«Le général de Lattre a chargé le 1er corps d’armée de l’opération principale, tandis qu’au nord, le 2ème corps doit s’emparer des cols des Vosges. L’objectif sera atteint après quinze jours de combats […].» Histoire?

«Vieille terre, rongée par les âges, rabotée de pluies et de tempêtes, épuisée de végétation, mais prête, indéfiniment à produire ce qu’il faut pour que se succèdent les vivants!» Littérature?

«Le salut» du général de Gaulle, tome III de ses «Mémoires de Guerre», a été inscrit au programme de littérature des terminales L – littéraires donc – pour la rentrée prochaine. Le politicien côtoiera Homère, Quignard et Beckett, parmi les quatre œuvres étudiées dans l’année par les jeunes Français. Le problème est là; si personne ne lui conteste son statut de grand homme, d’aucuns lui chicanent celui de grand écrivain. Un collectif de professeurs de lettres a lancé une pétition mi-février pour demander le retrait du général. «Nous aurions pu nous débrouiller avec le premier volume, «L’appel», qui développe des thématiques plus parlantes telles la résistance, note Claude Plunian, l’une des enseignantes à l’origine de la contestation. Mais le tome III qui traite de la mise en place de la Vè République est extrêmement ardu. Ce livre aurait plutôt sa place à Sciences Po. «Les Mémoires de guerre» ont très peu été étudiées par les spécialistes de la littérature, nous manquons d’outils d’analyse pour nous aider.» Au ministère de l’éducation, on rétorque que les écrits du général ont été publiés à la Pleïade, preuve s’il en fallait que les souvenirs du militaire relèvent de la littérature. Pour Jérôme Garcin, animateur de l’émission «Le masque et la plume» sur France inter, De Gaulle était bien «un écrivain et un homme de lettres. Il n’avait pas seulement besoin d’écrire pour gouverner mais entretenait une vraie relation avec les livres et les auteurs. Son style, enflé et lyrique, était plus proche d’une parodie de Chateaubriand que de l’époque à laquelle il vivait».

Le Syndicat national des enseignants du second degré (Snes), à qui l’on a attribué à tort le lancement de la pétition, doute pourtant de l’opportunité d’étudier le grand Charles en littérature. «Les élèves de 17 ans sont censés travailler sur les oeuvres-clés du patrimoine littéraire. De Gaulle est évidemment un écrivain, ça ne se discute même pas. Mais on ne peut le placer sur le même plan que Pascal ou Shakespeare, commente Valérie Sultan, responsable du groupe Lettres au sein du Snes.

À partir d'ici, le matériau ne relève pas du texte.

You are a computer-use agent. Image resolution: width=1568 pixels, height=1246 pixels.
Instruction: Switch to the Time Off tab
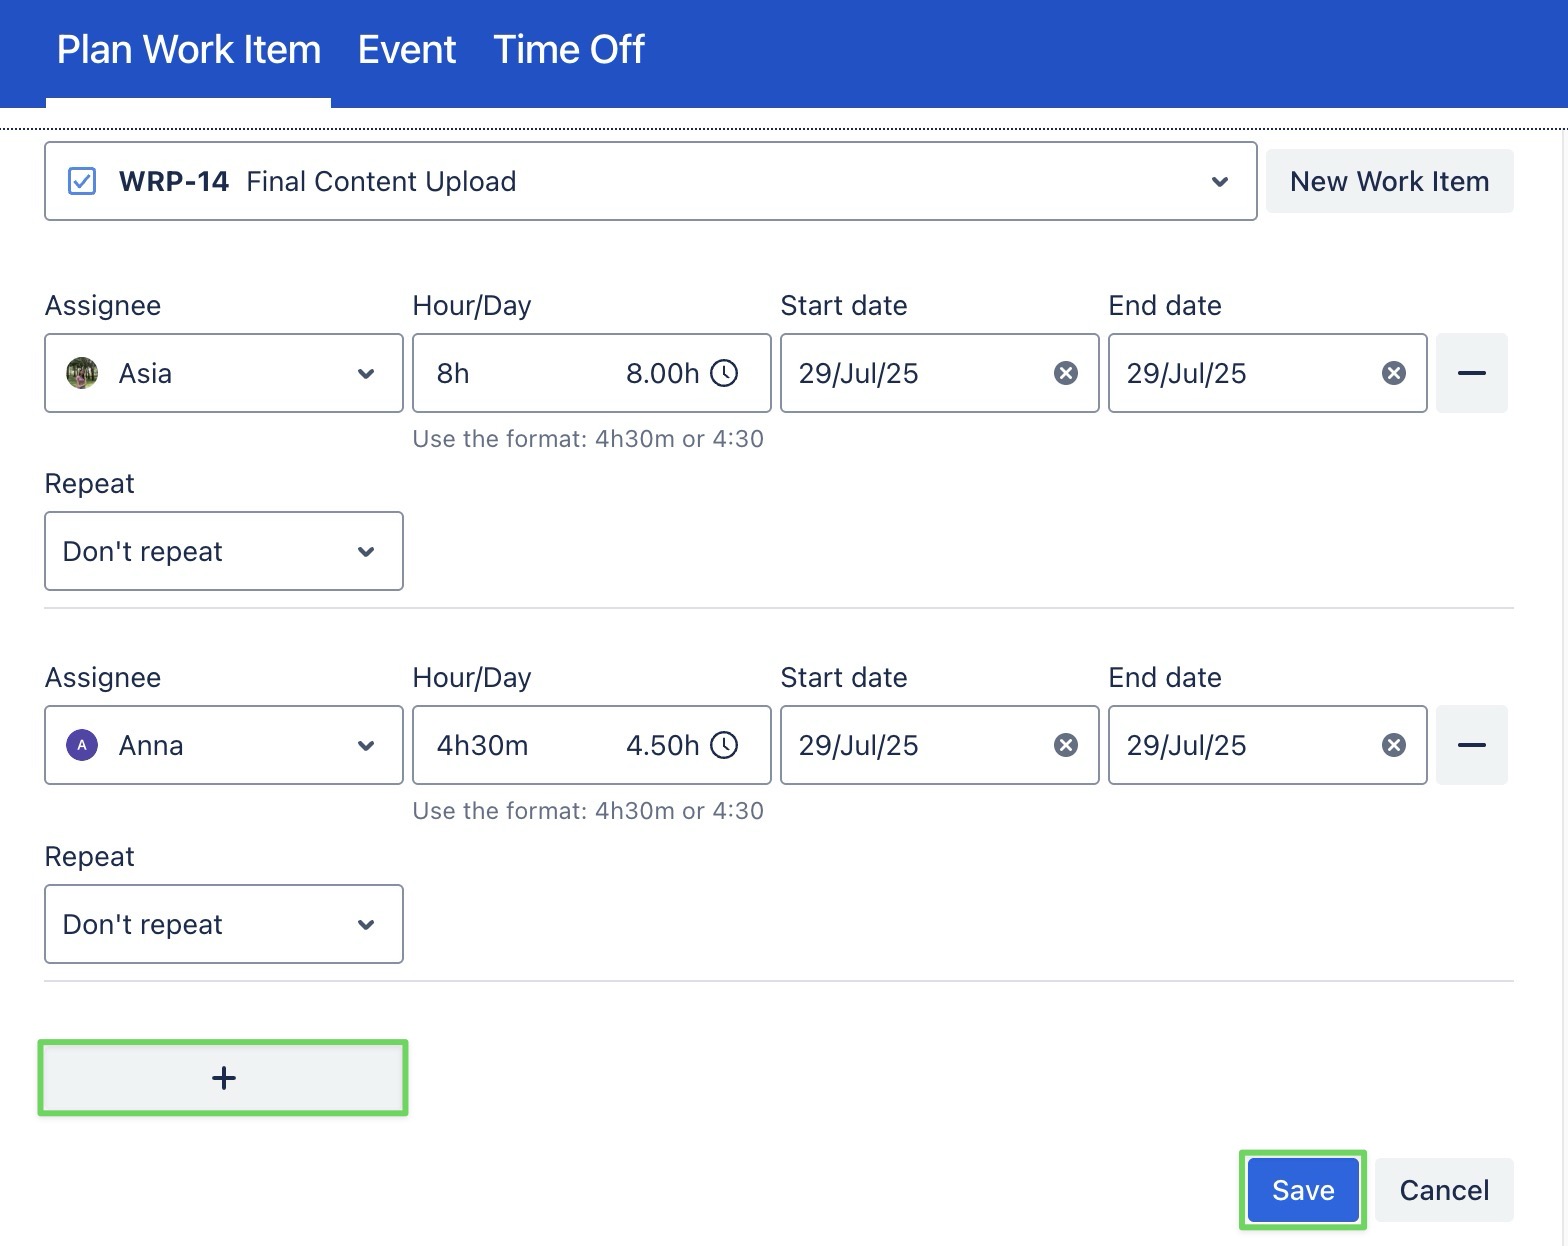click(569, 50)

Les «Mémoires de Guerre» ne sont pas une œuvre majeure de la littérature et elles ne sont pas majoritairement littéraires. Des passages entiers – 500 pages en tout – traitent de stratégie militaire ou évoquent Yalta.»

La pétition, qui a recueilli un peu plus de 1600 paraphes, déplore encore le fait que la sélection des quatre œuvres étudiées entraîne un bond de l’Antiquité au XXè siècle. Elle redoute aussi une instrumentalisation, destinée à «flatter la couleur politique du pouvoir en place». Les enseignants, habituellement impliqués dans le choix des programmes, auraient cette fois été mis sur la touche d’une décision prise plusieurs mois avant le calendrier habituel. «Est-ce lié aux 70 ans de l’appel du général de Gaulle?, s’interroge Valérie Sultan. Tout comme avec la lecture de la lettre de Guy Moquet dans les lycées en 2007, l’école doit-elle se mettre au diapason des commémorations XY? Il me semble au contraire que nous avons un rôle à jouer dans la mise à distance.» «C’est l’hôpital qui se fout de la charité. Les profs passent leurs journées à politiser les classes et poussent leurs élèves à aller manifester, assène Olivier Vial, président de l’Uni, association lancée en réaction «aux événements de mai 1968» pour défendre les «repères et les institutions» françaises. L’Uni, dont le président honoraire n’est autre que l’amiral Philippe de Gaulle, a lancé une contre-pétition la semaine passée destinée à maintenir les «Mémoires» au programme du bac. «Nicolas Sarkozy mobilise régulièrement Charles de Gaulle comme un modèle de grand homme. Moquet, comme de Gaulle, c’est l’exaltation patriotique et cela sert la politique nationaliste du chef de l’Etat», analyse de son côté Laurence De Cock-Pierrepont, membre du Comité de vigilance face aux usages publics de l’histoire.

Ce vendredi en tout cas, Nicolas Sarkozy se rendra à Londres pour commémorer l’anniversaire de l’appel du 18 juin.